NCPA - National Center for Policy Analysis

The U.S. Health Care System Can Be Fixed Without ObamaCare

August 12, 2013

The U.S. health care system suffers from three structural flaws. First, it artificially inflates health insurance premiums for the healthy in an attempt to lower premiums for the sick. This encourages healthy individuals to reduce their insurance coverage or even exit the market entirely, driving up costs for everyone. Mandates to purchase insurance and penalties for lack of insurance can serve as cosmetic solutions, but they cannot erase this fundamental problem. Second, by relying heavily on open-ended fee-for-service public insurance, the present system rewards costlier high-volume care rather than higher-quality care. Third, the poor are funneled into a Medicaid system with reimbursement levels well below those of private payers. This relegates the most vulnerable groups in America to a separate and unequal health care system with more limited access and worse outcomes, say Tomas J. Philipson, a visiting scholar at the American Enterprise Institute, and his coauthors.

Philipson and his coauthors propose an approach to health insurance reform that promotes high quality, fiscally sustainable health care for all. Their solution is a departure from both the current system and the Affordable Care Act reforms that begin in 2014. The approach reorganizes U.S. health insurance around four principles:

  • First, allow and encourage insurance companies to charge individualized premiums to consumers that reflect their true health care costs.

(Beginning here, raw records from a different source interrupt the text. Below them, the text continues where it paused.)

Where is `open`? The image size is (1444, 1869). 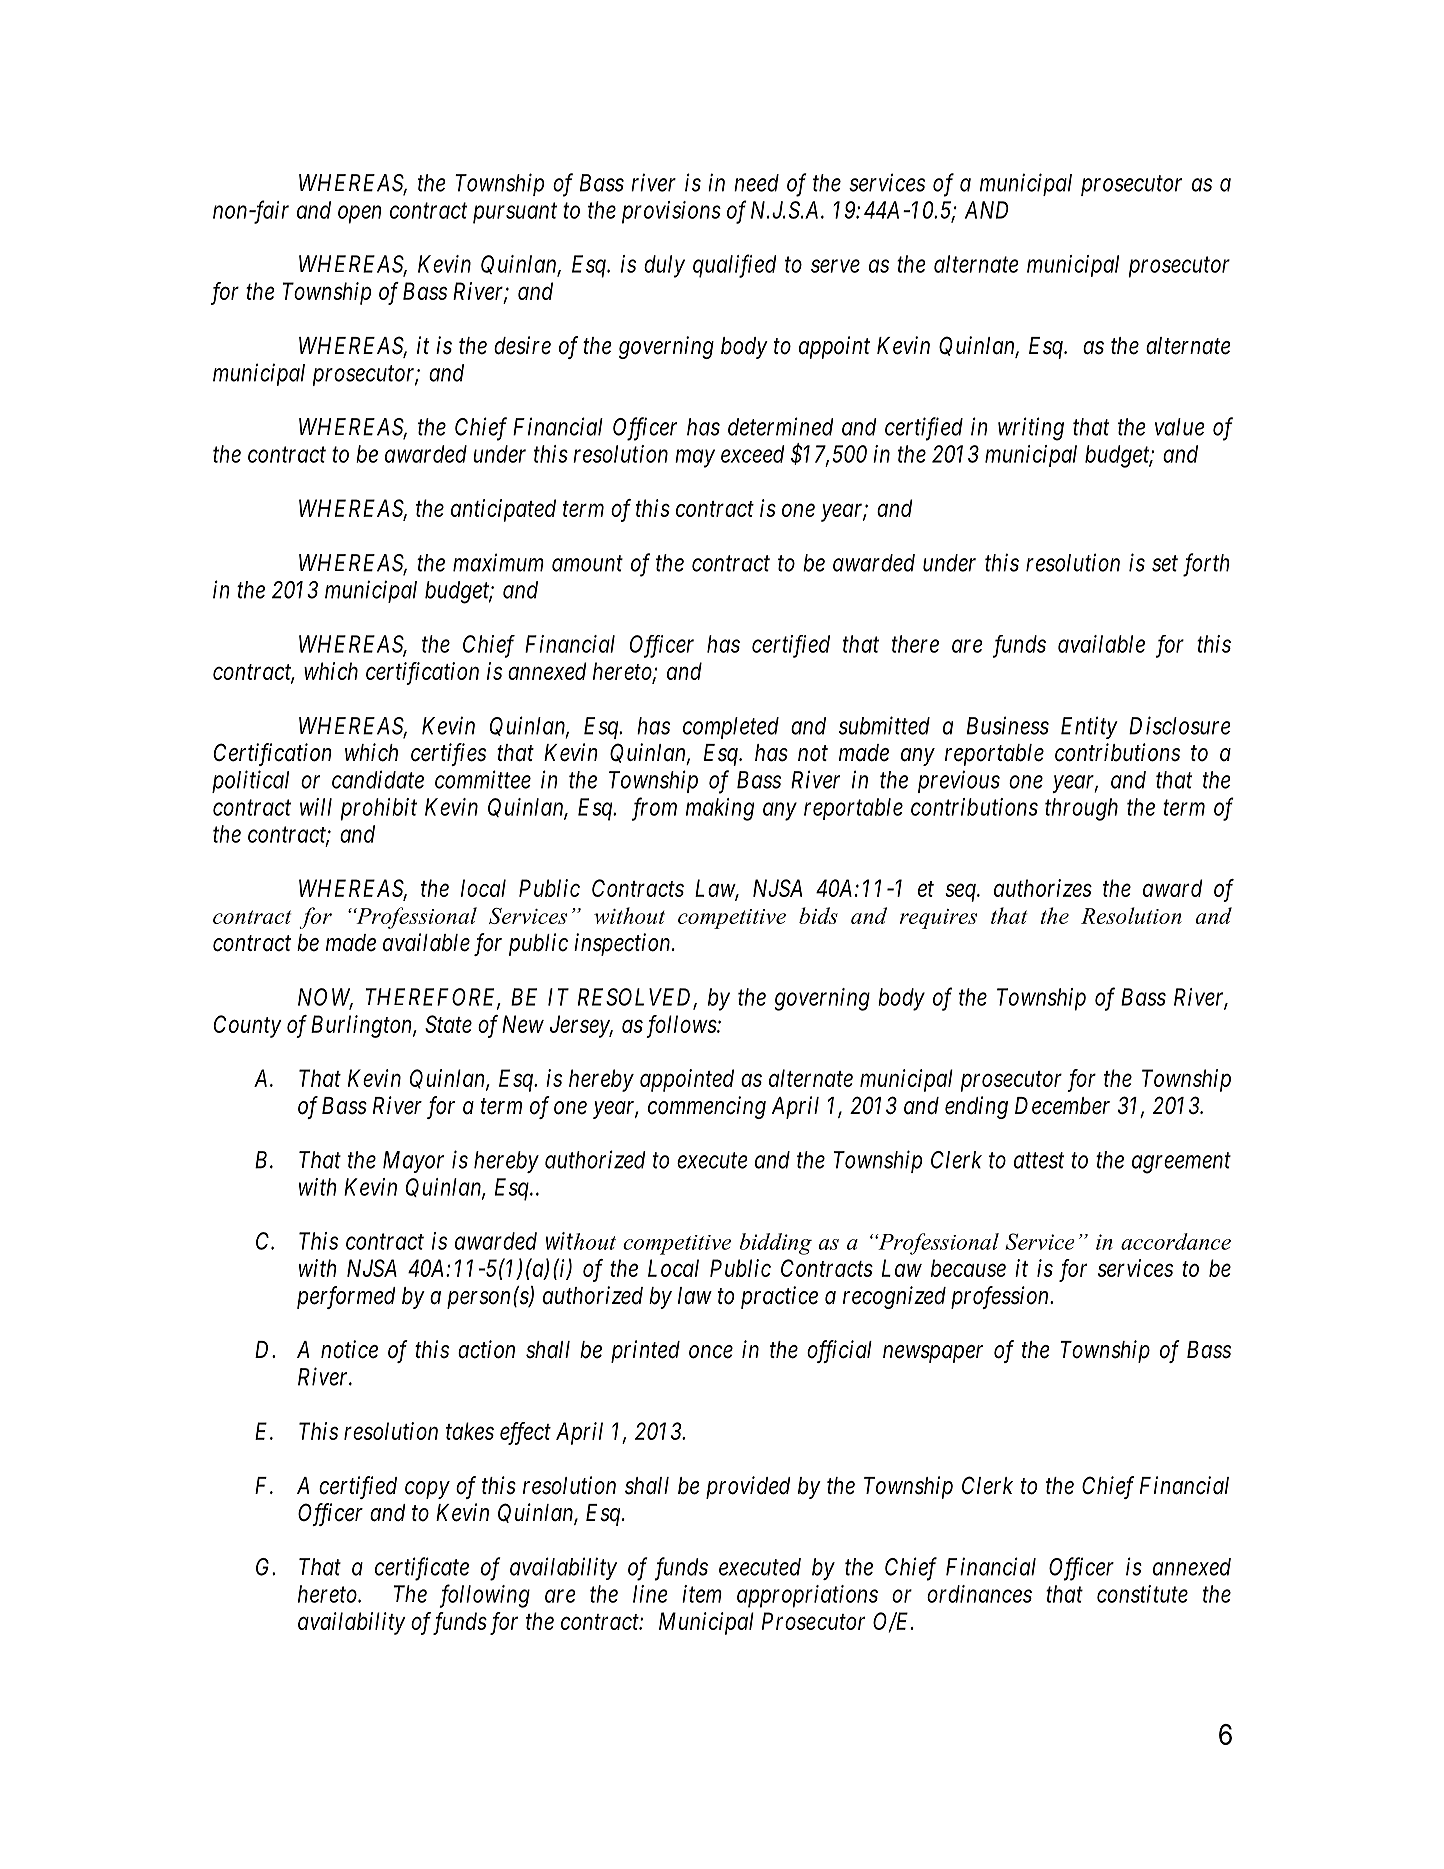
open is located at coordinates (360, 215).
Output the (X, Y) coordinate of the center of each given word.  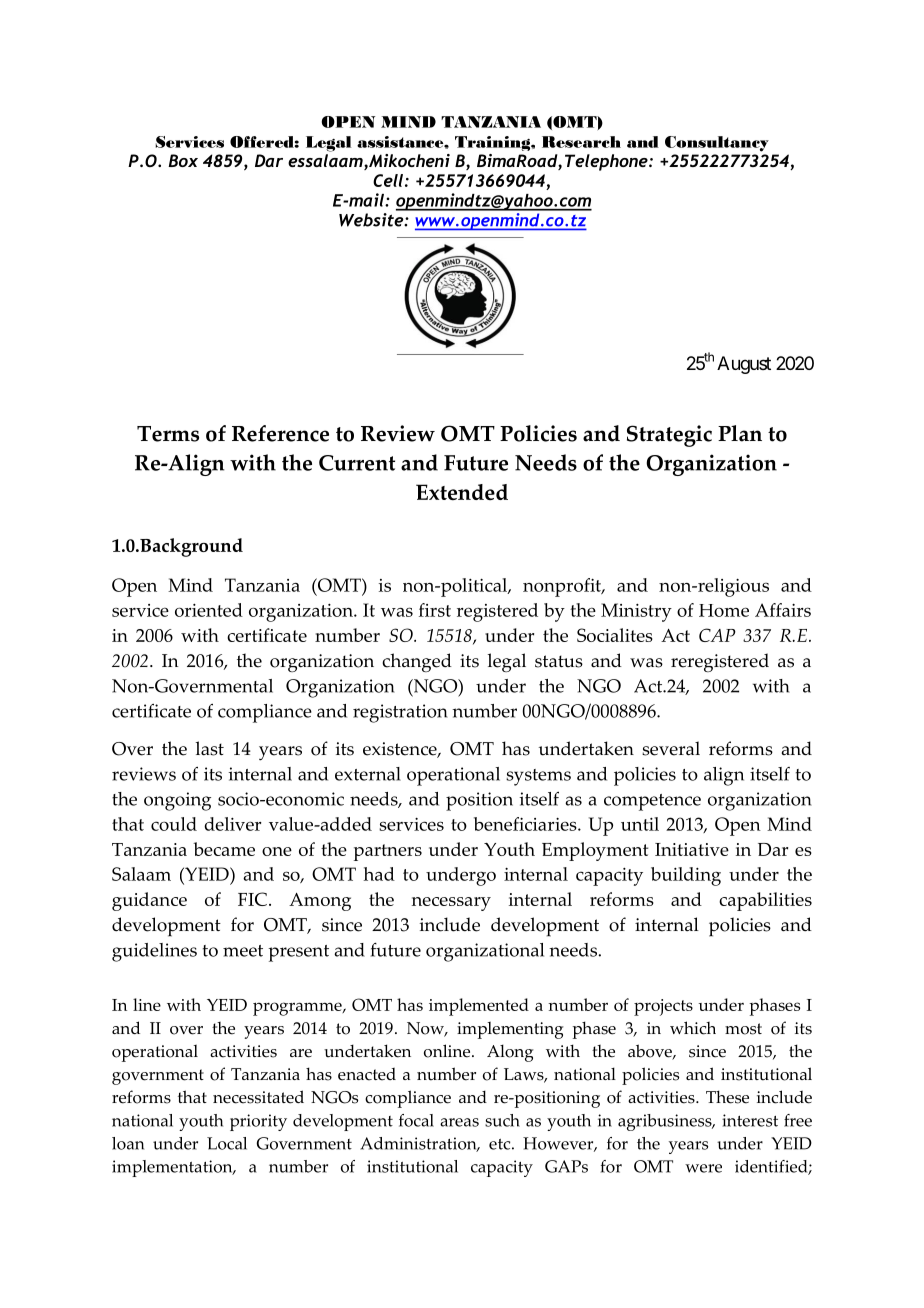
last (210, 748)
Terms (168, 434)
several (671, 748)
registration (400, 713)
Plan (740, 433)
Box (183, 160)
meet (243, 951)
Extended (462, 492)
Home (724, 610)
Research (581, 142)
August (744, 365)
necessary (451, 904)
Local (227, 1143)
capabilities (765, 901)
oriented (209, 610)
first (435, 610)
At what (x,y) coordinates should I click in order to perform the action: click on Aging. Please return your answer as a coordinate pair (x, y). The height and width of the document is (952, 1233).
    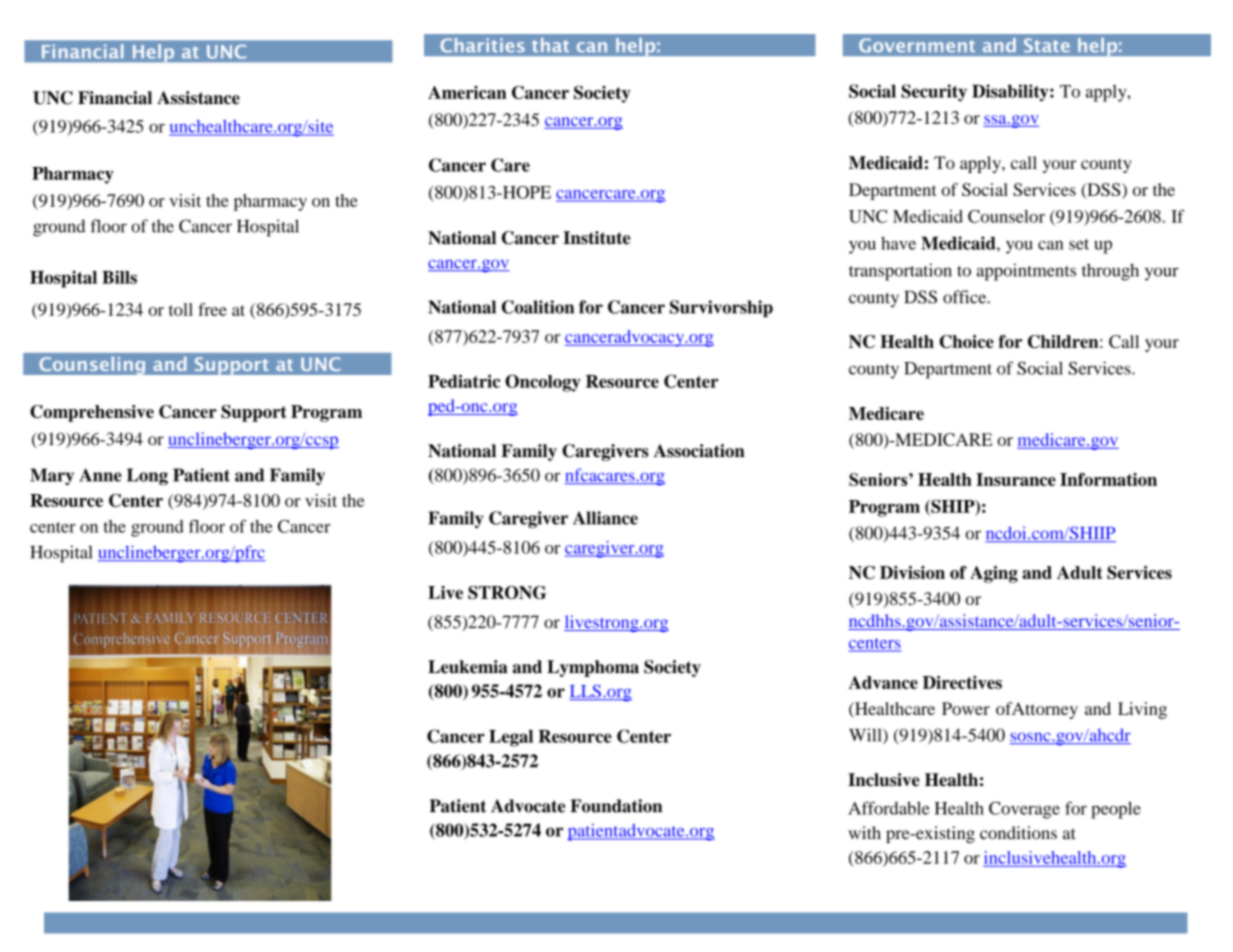
    Looking at the image, I should click on (994, 574).
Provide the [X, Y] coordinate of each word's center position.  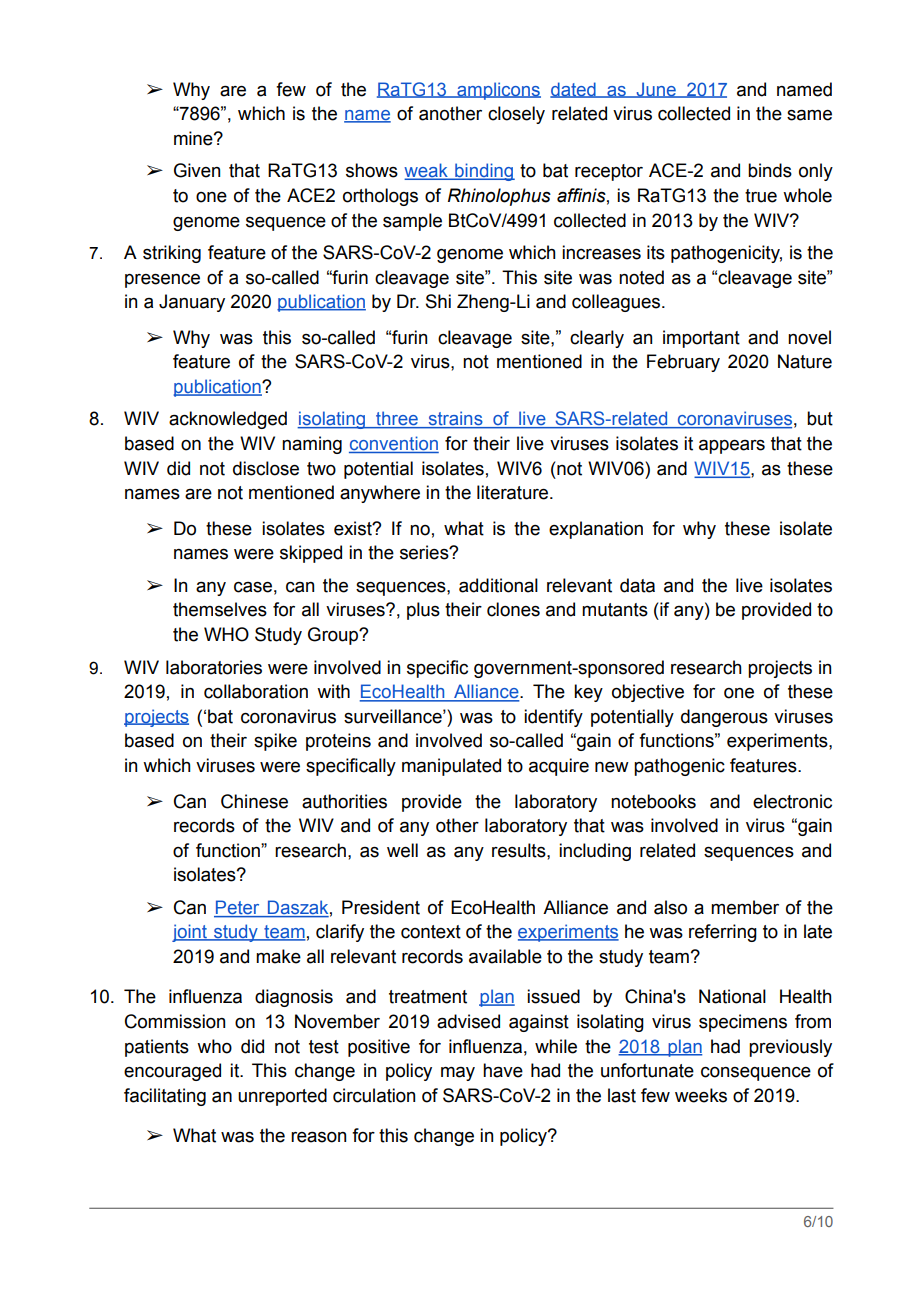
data [637, 585]
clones [513, 609]
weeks [701, 1095]
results [520, 850]
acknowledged [228, 420]
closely [516, 115]
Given [197, 170]
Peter [238, 908]
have [503, 1070]
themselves [220, 609]
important [701, 339]
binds [770, 170]
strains [455, 419]
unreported [282, 1097]
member [745, 907]
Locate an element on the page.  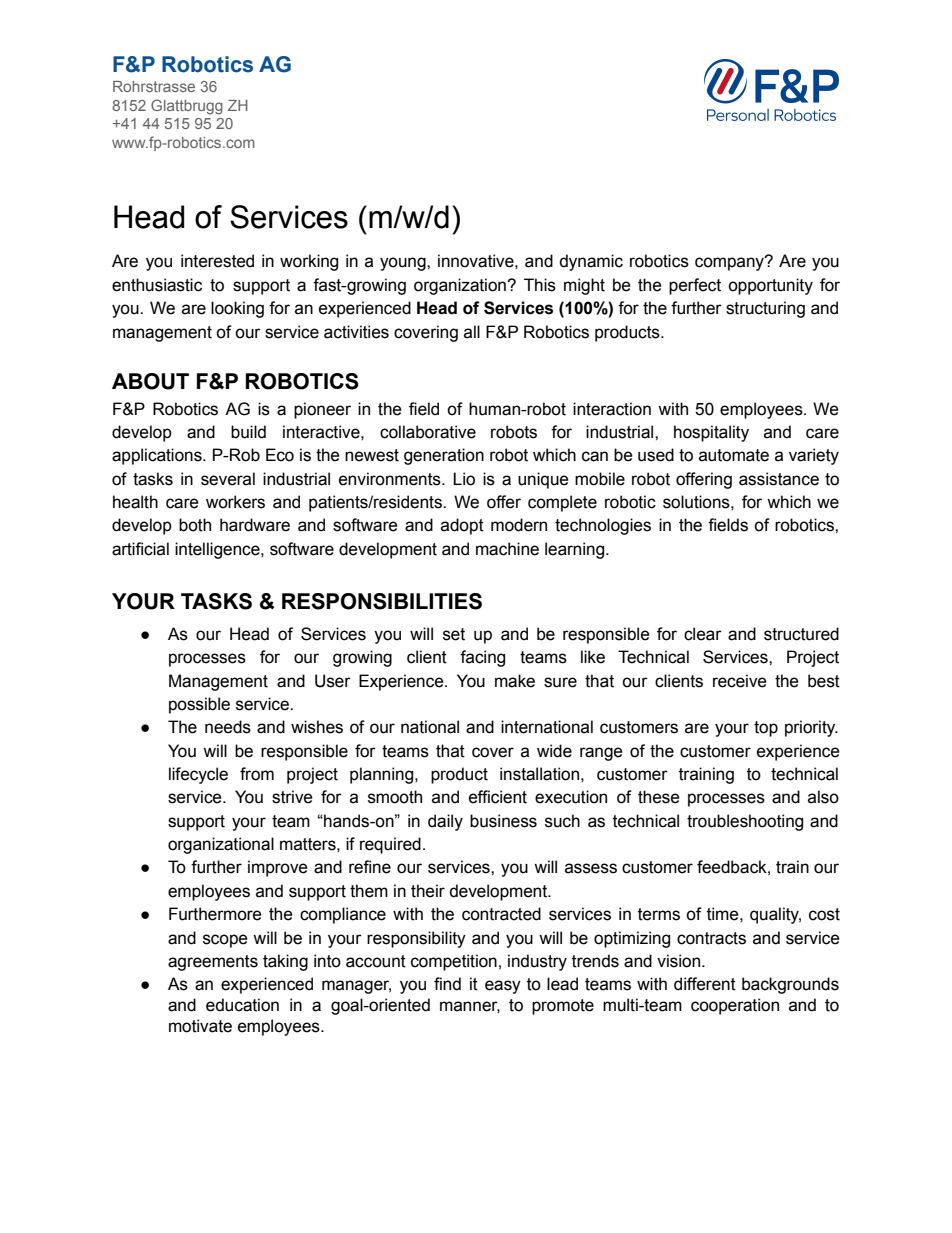
easy is located at coordinates (503, 987).
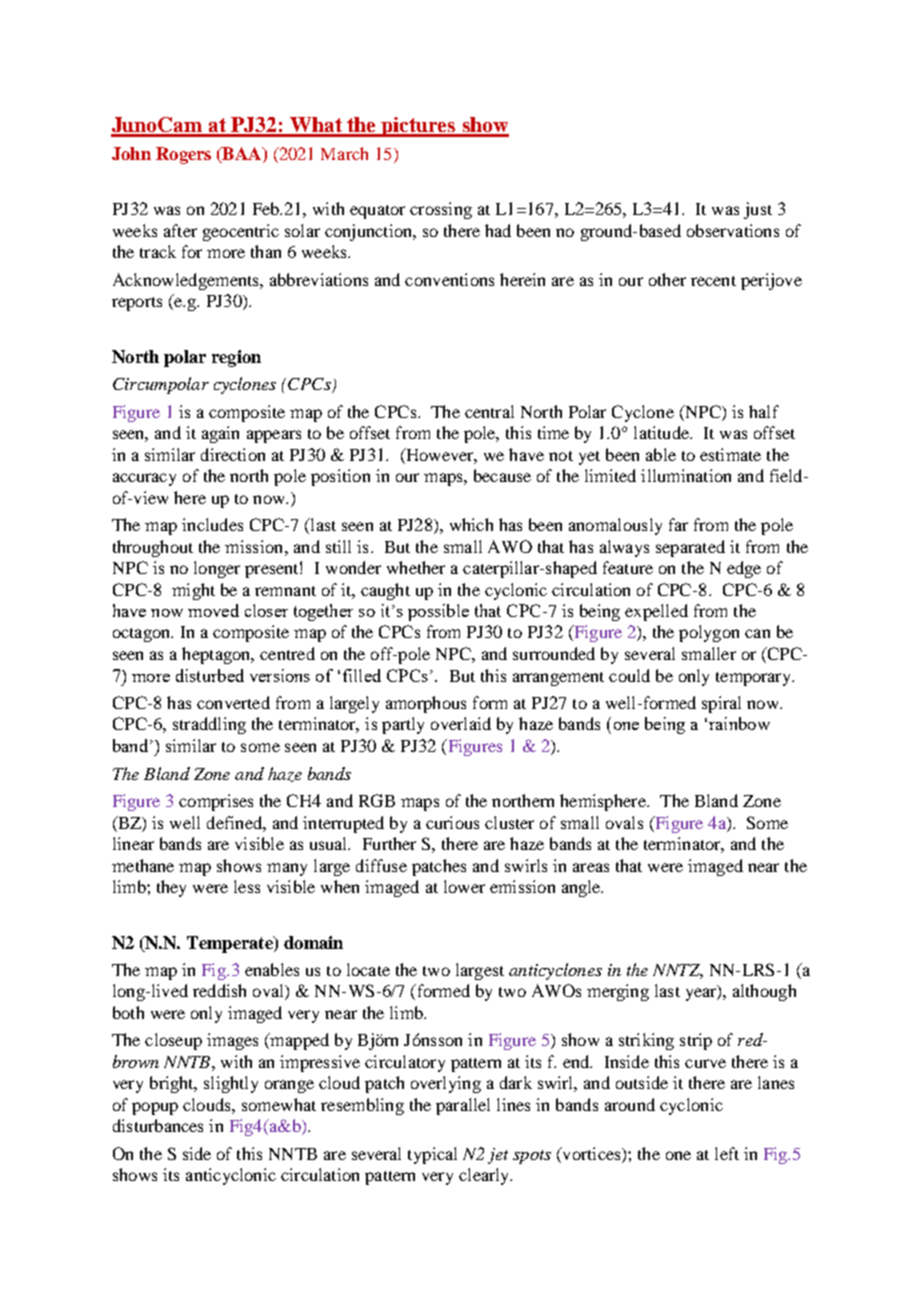  Describe the element at coordinates (709, 633) in the screenshot. I see `polygon` at that location.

This moves away from the current approach of offering coarse and relatively uniform premiums to the wide range of individuals seeking insurance (through the use of group insurance or state-level community rating mandates).
  • Second, to ensure that offers of insurance are affordable, there should be government-financed premium supports. The poor, especially the sick poor, gain access to a basic insurance plan at no cost and to more generous plans at significantly reduced costs.
  • Third, eliminate the practical and legal barriers to multiyear (long-term) health insurance contracts.
  • Fourth, abolish the tax preference for employer-sponsored health insurance plans. This subsidy encourages excess utilization of both insurance and low-value health care services.

In sum, the plan will allow the United States to eliminate the separate and unequal nature of the present health care system that limits the health care access of poor Medicaid beneficiaries because of low reimbursements. All of this is accomplished within a framework that allows the market to do what it does best (pricing risk and controlling cost growth) and the government to do what it does best: ensuring a distribution of health care resources that is just and fair.